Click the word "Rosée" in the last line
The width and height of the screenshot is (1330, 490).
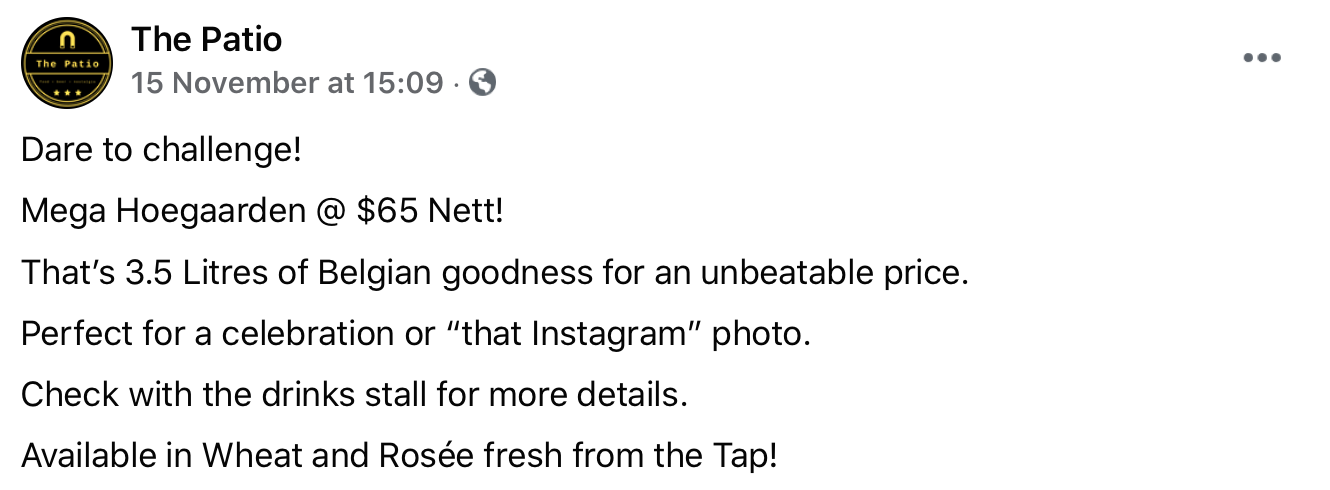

* * *

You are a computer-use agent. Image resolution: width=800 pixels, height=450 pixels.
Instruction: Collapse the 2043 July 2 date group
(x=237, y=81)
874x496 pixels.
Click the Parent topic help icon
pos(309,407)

==

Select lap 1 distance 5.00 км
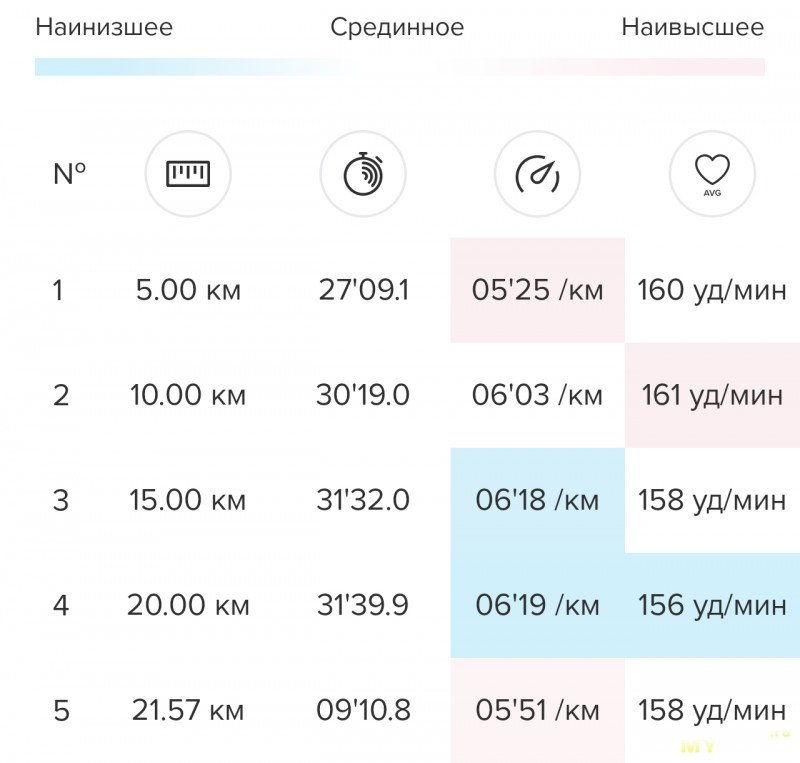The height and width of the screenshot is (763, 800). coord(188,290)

* [Task description] Where a line of the records has the string "pixels", return that line.

* [Response to this task]
You are a computer-use agent. Image resolution: width=800 pixels, height=450 pixels.
874x496 pixels.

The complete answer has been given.